Observation citoyenne et accès aux données
Les organisations de la société civile (OSC) n’ont toujours pas reçu de garanties claires sur leur rôle, leur accréditation et leur accès aux données électorales. La crédibilité des scrutins exige pourtant une présence massive, indépendante et formée d’observateurs locaux.
Systèmes numériques & biométrie
La digitalisation peut freiner la fraude, mais elle suppose des bases de données fiables, des serveurs sécurisés, et une publication détaillée, en temps réel, des résultats par bureau de vote.
3. Des solutions concrètes pour une élection crédible
Pour transformer les promesses institutionnelles en réalité démocratique, il est urgent de prendre des mesures fortes, cohérentes et inclusives.
Pour le gouvernement et le MATD
Garantir l’indépendance effective de la DGE : nomination sur appel à candidatures, encadrement par un conseil de supervision tripartite (État – partis – OSC), et reddition de comptes publique.
Transparence financière totale : publier chaque mois les dépenses électorales, contrats, et subventions.
Encadrement des forces de sécurité : intégrer la société civile dans les dispositifs régionaux de veille et de prévention des violences.
Pour les partis politiques
Adhérer à un code de bonne conduite électorale : transparence sur les financements, respect des résultats, limitation des discours violents.
Former des représentants jeunes et compétents pour tous les bureaux de vote.
Se doter d’experts en technologie électorale pour suivre la transmission des résultats.
Pour la société civile et les médias
Organiser l’observation citoyenne à grande échelle avec des comités locaux outillés (applications mobiles, formation à l’observation, mécanismes d’alerte).
Auditer publiquement le fichier électoral en s’appuyant sur les données biométriques et les outils statistiques.

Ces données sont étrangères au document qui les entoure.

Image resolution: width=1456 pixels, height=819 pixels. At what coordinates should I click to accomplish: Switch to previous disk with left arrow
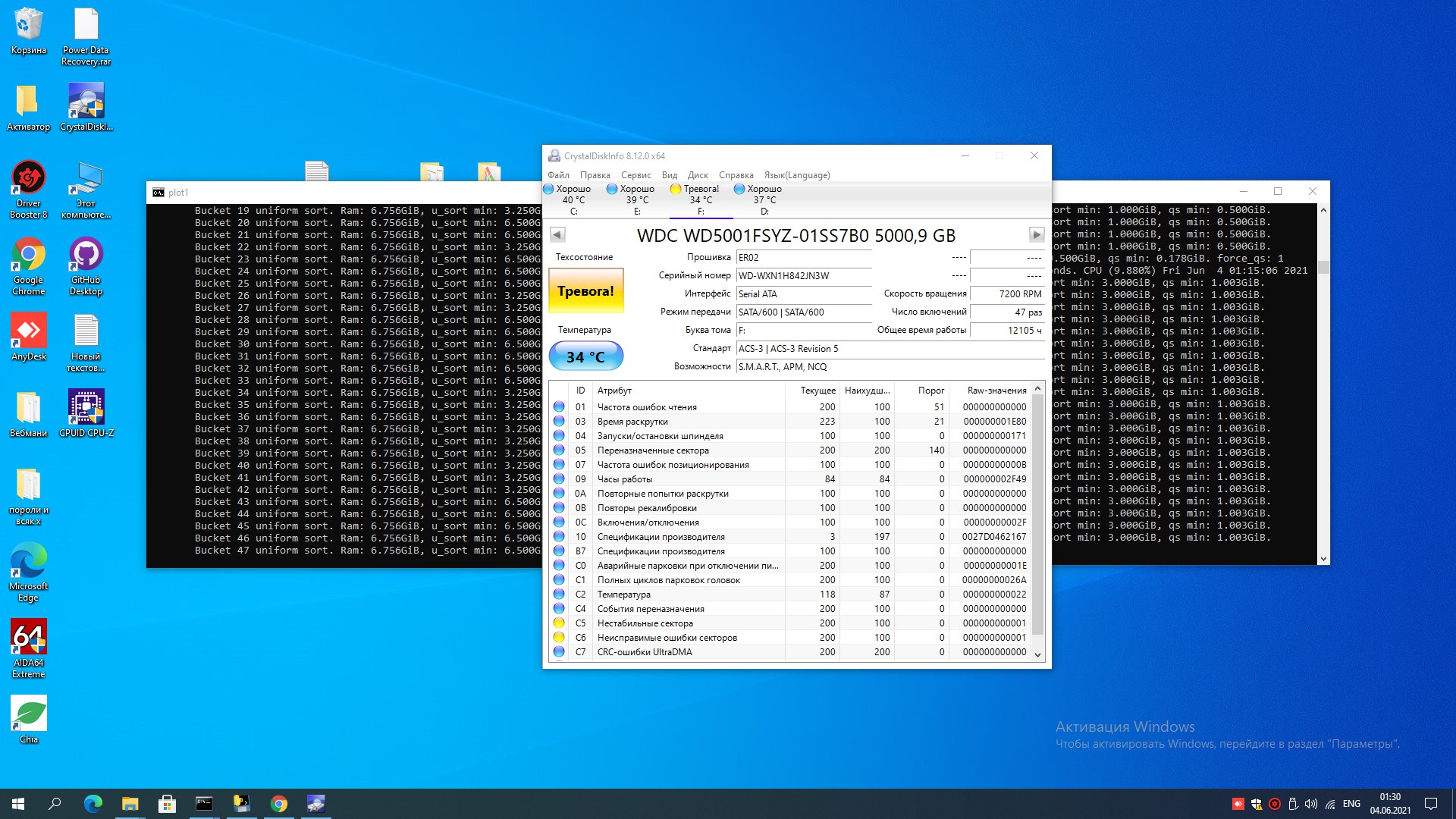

Renforcer l’éducation citoyenne : vidéos, radios locales, affiches, théâtres de rue et réseaux sociaux en langues locales.
Pour les partenaires techniques et financiers
Soutenir les audits techniques (système de transmission, infrastructure numérique, fichier électoral).
Financer la formation de jeunes experts électoraux dans le numérique, la gestion de base de données, la cybersécurité.
Créer un fonds électoral conditionné au respect de principes de transparence, d’inclusivité et de redevabilité.
4. Conclusion : mobiliser pour surveiller, et surveiller pour garantir la paix
La création de la DGE ouvre une nouvelle page électorale en Guinée. Cette page sera-t-elle écrite dans l’encre de la transparence et de la participation ? Ou restera-t-elle une simple décoration technocratique ?
La réponse dépend moins des décrets que des citoyens. Elle dépend de notre capacité collective à surveiller, alerter, documenter et dialoguer. Elle dépend de la mobilisation des jeunes, de l’engagement des femmes, de la responsabilité des leaders politiques, et du soutien lucide des partenaires.
Car une élection sans surveillance est une élection à haut risque. Et une transition mal conclue est une crise qui s’annonce.
Mobilisons-nous dès aujourd’hui pour une transition réussie et une élection crédible. Observons chaque étape, interpellons chaque responsable, partageons chaque information utile.
Ensemble, bâtissons une Guinée lucide, responsable et tournée vers l’avenir.